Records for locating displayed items

•••

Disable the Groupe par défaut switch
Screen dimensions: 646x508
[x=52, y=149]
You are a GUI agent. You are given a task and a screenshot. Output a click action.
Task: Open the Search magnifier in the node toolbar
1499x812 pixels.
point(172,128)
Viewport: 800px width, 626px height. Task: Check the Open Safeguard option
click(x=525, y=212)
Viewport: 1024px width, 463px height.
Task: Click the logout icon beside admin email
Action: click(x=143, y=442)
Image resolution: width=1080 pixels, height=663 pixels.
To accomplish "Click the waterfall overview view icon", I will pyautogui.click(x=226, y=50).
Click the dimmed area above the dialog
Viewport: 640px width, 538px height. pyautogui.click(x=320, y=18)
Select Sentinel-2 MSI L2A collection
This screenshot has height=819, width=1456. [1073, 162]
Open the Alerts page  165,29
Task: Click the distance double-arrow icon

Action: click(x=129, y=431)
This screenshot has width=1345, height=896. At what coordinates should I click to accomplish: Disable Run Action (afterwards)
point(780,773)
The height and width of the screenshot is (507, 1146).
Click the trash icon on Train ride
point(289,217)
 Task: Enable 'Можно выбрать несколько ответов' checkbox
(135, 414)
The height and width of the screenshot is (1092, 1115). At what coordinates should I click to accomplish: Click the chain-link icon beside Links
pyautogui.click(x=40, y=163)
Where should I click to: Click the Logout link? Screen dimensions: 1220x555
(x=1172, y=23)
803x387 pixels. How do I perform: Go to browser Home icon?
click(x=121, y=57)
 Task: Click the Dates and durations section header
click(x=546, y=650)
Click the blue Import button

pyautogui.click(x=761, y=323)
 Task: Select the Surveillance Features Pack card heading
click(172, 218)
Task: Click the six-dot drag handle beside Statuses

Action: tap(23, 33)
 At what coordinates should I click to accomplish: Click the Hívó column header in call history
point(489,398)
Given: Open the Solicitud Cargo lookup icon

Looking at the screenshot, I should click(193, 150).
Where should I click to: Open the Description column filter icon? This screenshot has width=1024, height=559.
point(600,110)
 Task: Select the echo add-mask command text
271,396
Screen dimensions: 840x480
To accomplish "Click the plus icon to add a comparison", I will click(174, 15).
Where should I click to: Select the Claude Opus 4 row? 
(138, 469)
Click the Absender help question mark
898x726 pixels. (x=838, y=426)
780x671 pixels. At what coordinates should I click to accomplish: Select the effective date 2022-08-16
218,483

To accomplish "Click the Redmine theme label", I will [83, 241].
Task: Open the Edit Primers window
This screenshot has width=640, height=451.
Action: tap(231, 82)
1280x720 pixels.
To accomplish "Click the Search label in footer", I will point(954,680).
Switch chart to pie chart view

•••

--- Requirements ---
Change "Screen dimensions" to "Display size" throughout the lines above and give them back with nothing else altered.

--- Task response ---
Disable the Groupe par défaut switch
Display size: 646x508
[x=52, y=149]
You are a GUI agent. You are given a task and a screenshot. Output a click action.
Task: Open the Search magnifier in the node toolbar
1499x812 pixels.
point(172,128)
Viewport: 800px width, 626px height. Task: Check the Open Safeguard option
click(x=525, y=212)
Viewport: 1024px width, 463px height.
Task: Click the logout icon beside admin email
Action: click(x=143, y=442)
Image resolution: width=1080 pixels, height=663 pixels.
To accomplish "Click the waterfall overview view icon", I will pyautogui.click(x=226, y=50).
Click the dimmed area above the dialog
Viewport: 640px width, 538px height. pyautogui.click(x=320, y=18)
Select Sentinel-2 MSI L2A collection
This screenshot has height=819, width=1456. [1073, 162]
Open the Alerts page  165,29
Task: Click the distance double-arrow icon

Action: click(x=129, y=431)
This screenshot has width=1345, height=896. At what coordinates should I click to accomplish: Disable Run Action (afterwards)
point(780,773)
The height and width of the screenshot is (507, 1146).
Click the trash icon on Train ride
point(289,217)
 Task: Enable 'Можно выбрать несколько ответов' checkbox
(135, 414)
The height and width of the screenshot is (1092, 1115). At what coordinates should I click to accomplish: Click the chain-link icon beside Links
pyautogui.click(x=40, y=163)
Where should I click to: Click the Logout link? Display size: 1220x555
(x=1172, y=23)
803x387 pixels. How do I perform: Go to browser Home icon?
click(x=121, y=57)
 Task: Click the Dates and durations section header
click(x=546, y=650)
Click the blue Import button

pyautogui.click(x=761, y=323)
 Task: Select the Surveillance Features Pack card heading
click(172, 218)
Task: Click the six-dot drag handle beside Statuses

Action: tap(23, 33)
 At what coordinates should I click to accomplish: Click the Hívó column header in call history
point(489,398)
Given: Open the Solicitud Cargo lookup icon

Looking at the screenshot, I should click(193, 150).
Where should I click to: Open the Description column filter icon? This screenshot has width=1024, height=559.
point(600,110)
 Task: Select the echo add-mask command text
271,396
Display size: 840x480
To accomplish "Click the plus icon to add a comparison", I will click(174, 15).
Where should I click to: Select the Claude Opus 4 row? 
(138, 469)
Click the Absender help question mark
898x726 pixels. (x=838, y=426)
780x671 pixels. At what coordinates should I click to accomplish: Select the effective date 2022-08-16
218,483

To accomplish "Click the Redmine theme label", I will [83, 241].
Task: Open the Edit Primers window
This screenshot has width=640, height=451.
Action: tap(231, 82)
1280x720 pixels.
To accomplish "Click the Search label in footer", I will point(954,680).
Switch chart to pie chart view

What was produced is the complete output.